__TASK DETAILS__
The data is to be reproduced in full and without error.
RECORDS FOR PROCESSING START
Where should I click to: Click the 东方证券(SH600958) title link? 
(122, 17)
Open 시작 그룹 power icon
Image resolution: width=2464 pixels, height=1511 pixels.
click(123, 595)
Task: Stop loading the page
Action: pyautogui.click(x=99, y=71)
RECORDS FOR PROCESSING END
__WRITTEN ANSWER__
Where should I click to: Click the 东方证券(SH600958) title link? 
(122, 17)
Open 시작 그룹 power icon
Image resolution: width=2464 pixels, height=1511 pixels.
click(123, 595)
Task: Stop loading the page
Action: pyautogui.click(x=99, y=71)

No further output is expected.